The Right to Access:

You have the right, with some limited exceptions, to inspect and copy your PHI within a designated record set for as long as we maintain the PHI. A “designated record set” contains medical and billing records as well as any other records that the practice uses for making decisions about you. Any request for your PHI must be made in writing to our Privacy Officer. We may deny your request and will provide you a written explanation for that denial. We will also let you know if the reasons for the denial can be reviewed and how to request such a review.

Under federal law, you may not inspect or copy the following records: psychotherapy notes, information compiled in reasonable anticipation of, or use in, a civil, criminal or administrative action or proceeding and other protected information access to which is restricted by law.

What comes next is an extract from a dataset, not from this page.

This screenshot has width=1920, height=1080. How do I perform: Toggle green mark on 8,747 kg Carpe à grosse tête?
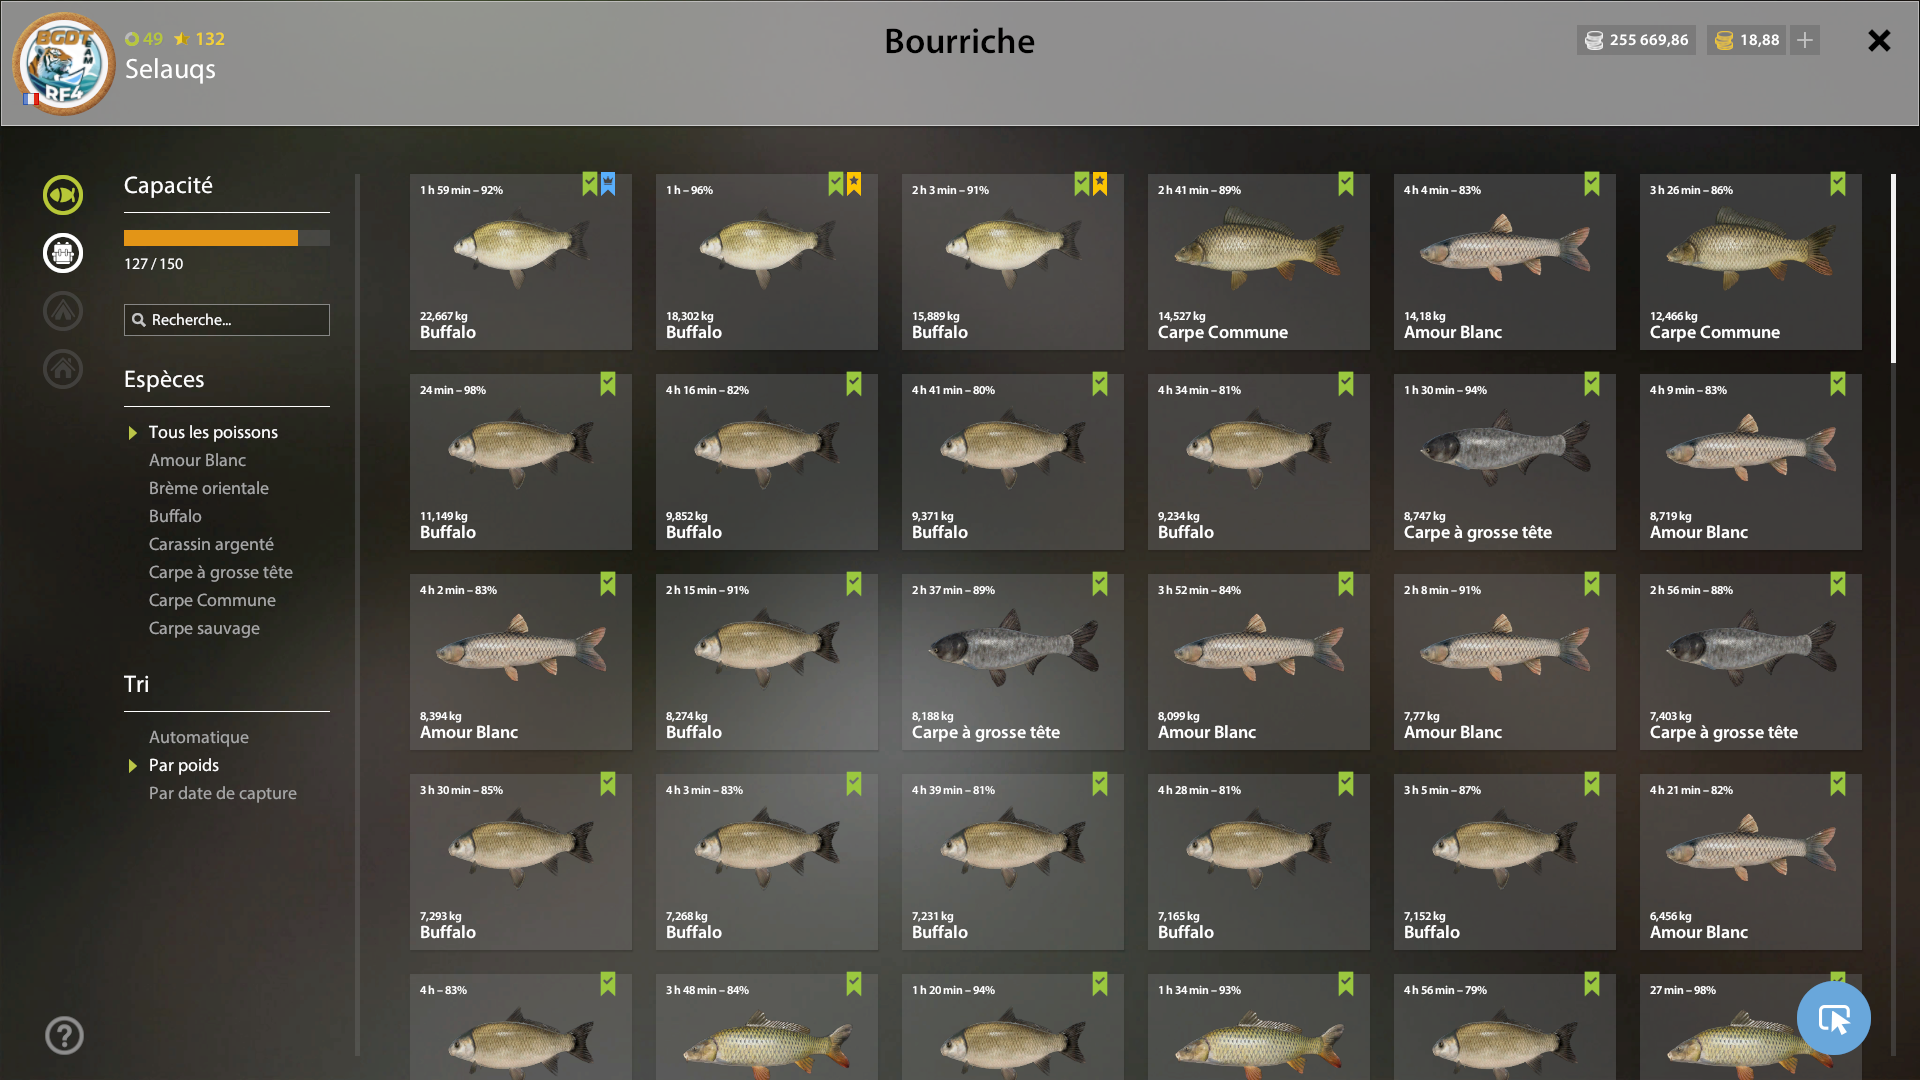click(x=1592, y=384)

The Right to Disclosure Accounting:
You have the right to receive an accounting of disclosures made by us since April 14, 2003. This accounting excludes any disclosures made for treatment, payment or healthcare operations. It also excludes any disclosures made to you personally or to family members or friend involved in your care, disclosures authorized by you, and disclosure made for certain other activities. If you request this accounting more than once in a 12-month period, we may charge you a reasonable, cost-based fee for these additional requests.

The Right to Confidential Communications:
You have the right to request that we communicate with you about your PHI by alternate means or at alternate locations. Your request must be submitted, in writing, to our Privacy Officer. We will not ask for a reason for your request. We will accommodate most reasonable requests. We may condition this accommodation by asking for information as to how payment will be handled. We do not have to agree to your requested restriction.

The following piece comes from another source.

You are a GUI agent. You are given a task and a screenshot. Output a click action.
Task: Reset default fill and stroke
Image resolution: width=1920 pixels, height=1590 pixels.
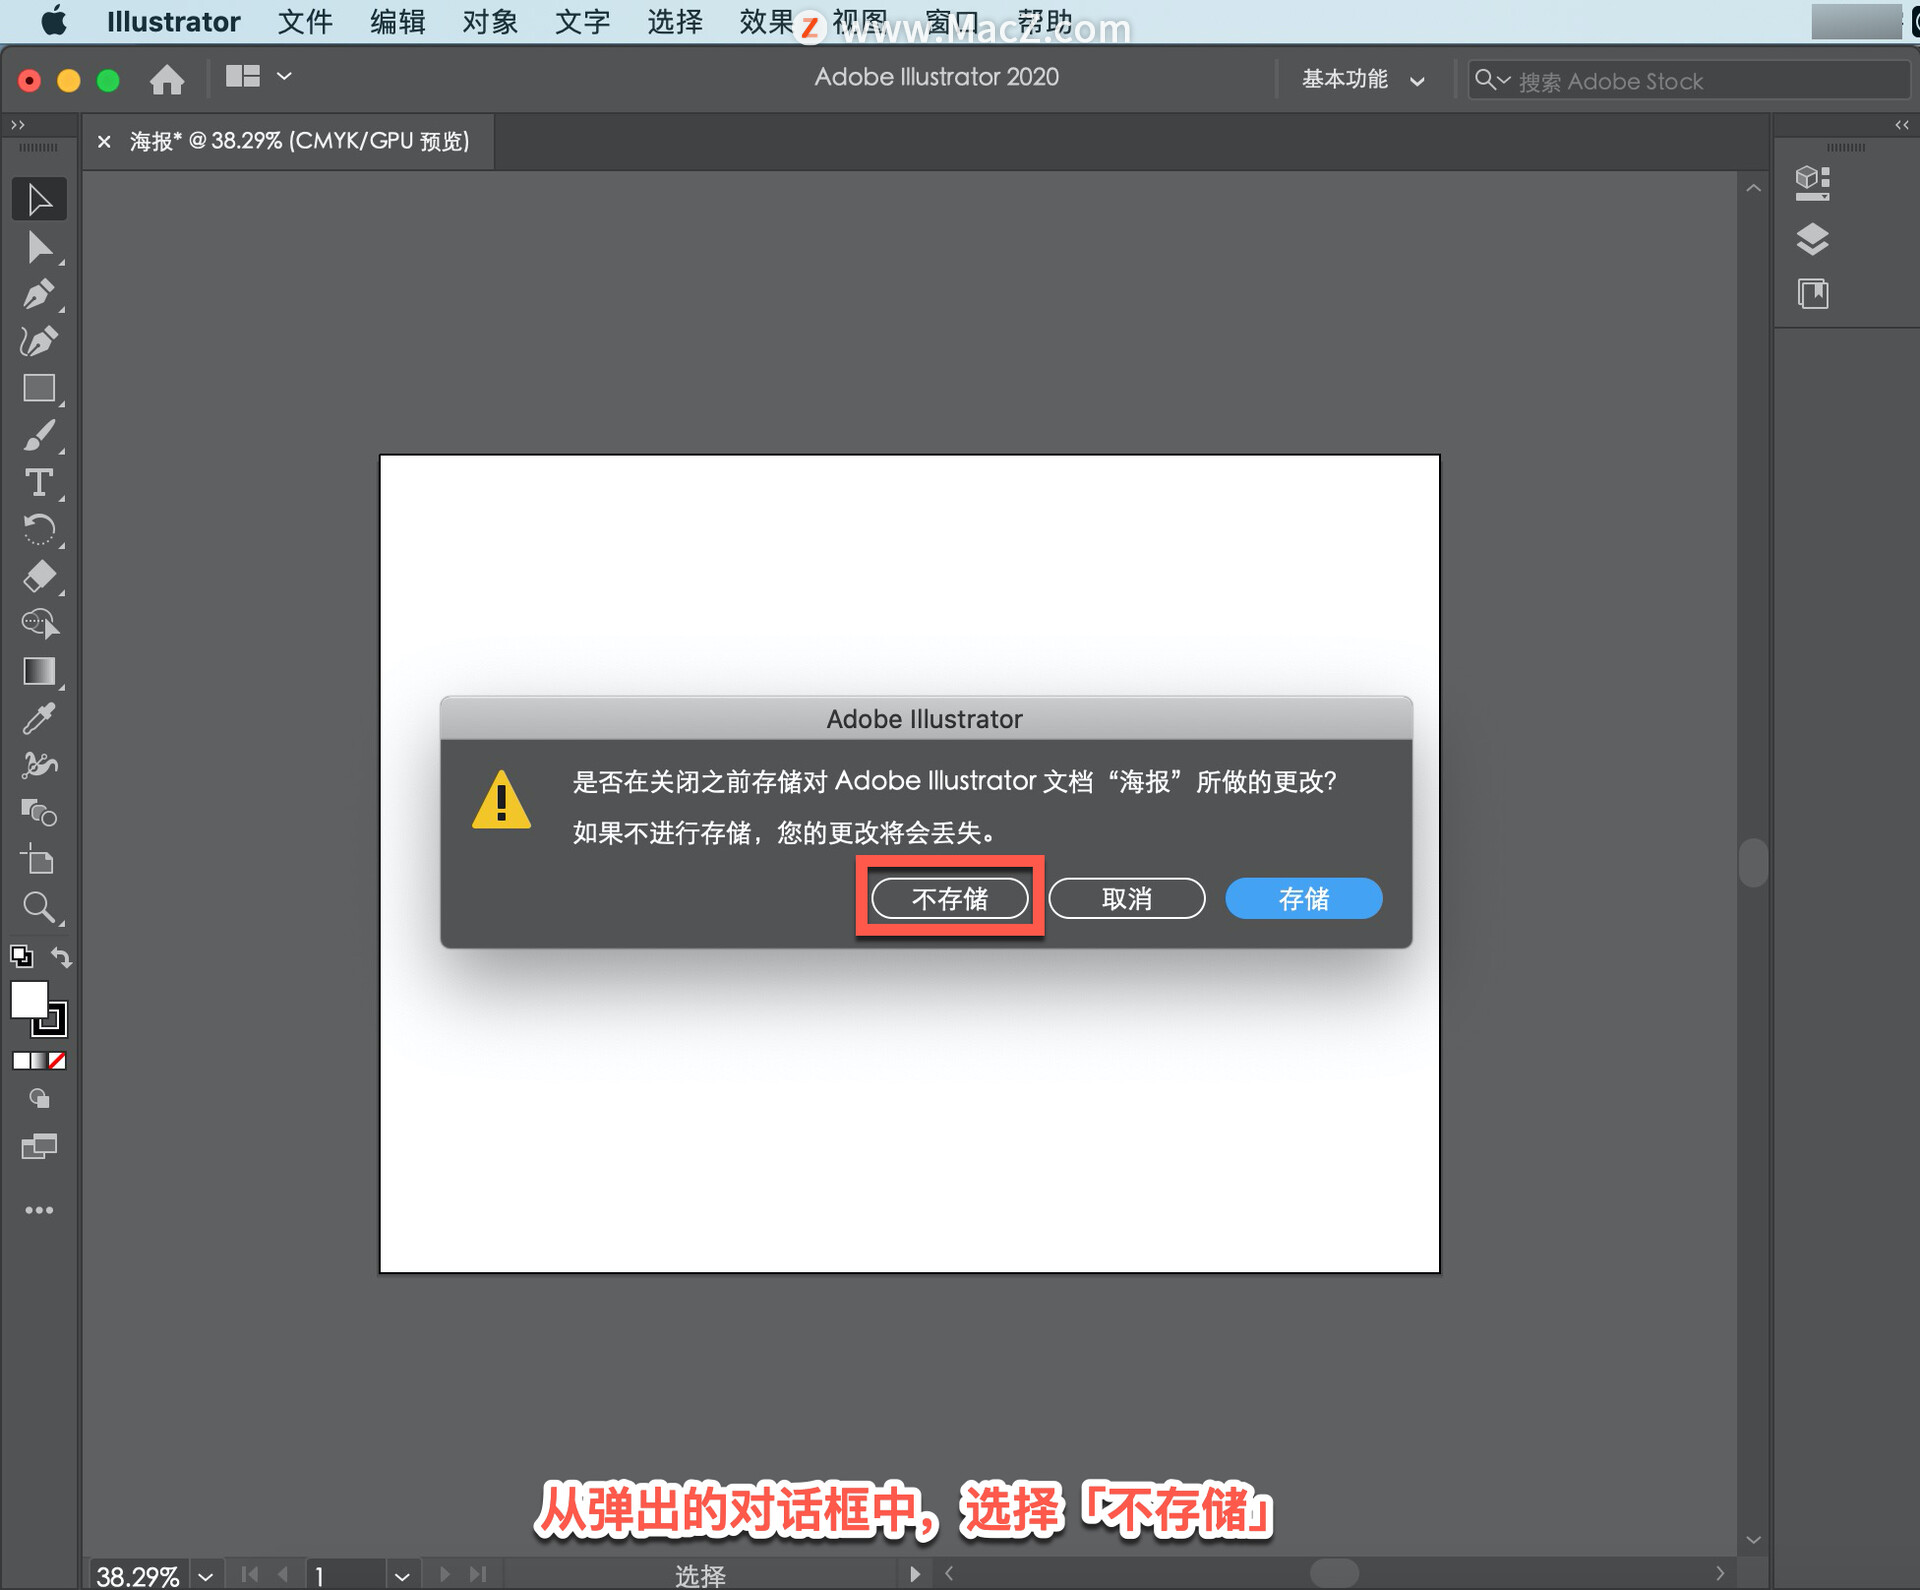point(21,956)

The Right to Request Amendments:

You have the right to request an amendment of your PHI within a designated record set for as long as we maintain this information. Your request must be in writing with an explanation of what information is to be amended and why. We may deny this request, and if denied, we will provide you a written explanation. You may respond to this denial with a statement of disagreement to be attached to the information you want amended. If we do accept your request, we will make reasonable efforts to inform others who we are aware of that also have this information of this amendment and to include it in any future disclosures.

The Right to a Copy of this Notice:

You may request a copy of this Notice at any time by contacting our Compliance Officer. This notice became effective April 6, 2015.

Questions and Complaints
Compliance Officer for CGMH:

Our contact person for all issues regarding patient privacy and your rights under the federal privacy standards is the Privacy Officer.  Complaints and/or information regarding matters covered by this Notice can be requested by contacting Rev. Elder Dr. Ndebe at 269.488.9009. Requests in writing should be sent to:

Rev. Elder Dr. Manjerngie C. Ndebe APRN, FNP-C, PhD
Founder, Board Chairman, and Global CEO
Christian Global Medical Healthcare Incorporated Privacy Officer
451 W Milham Ave, Portage, MI 49024

If you are concerned that we may have violated your privacy rights, you may complain to us using the contact information listed above. You may also submit a written complaint to the US Department of Health and Human Services; see information at its website: If you request, we will provide you with the address to file your complaint. We support your right to the privacy of your PHI. We will not retaliate in any way if you choose to file a complaint with us or with the U.S. Department of Health and Human Services.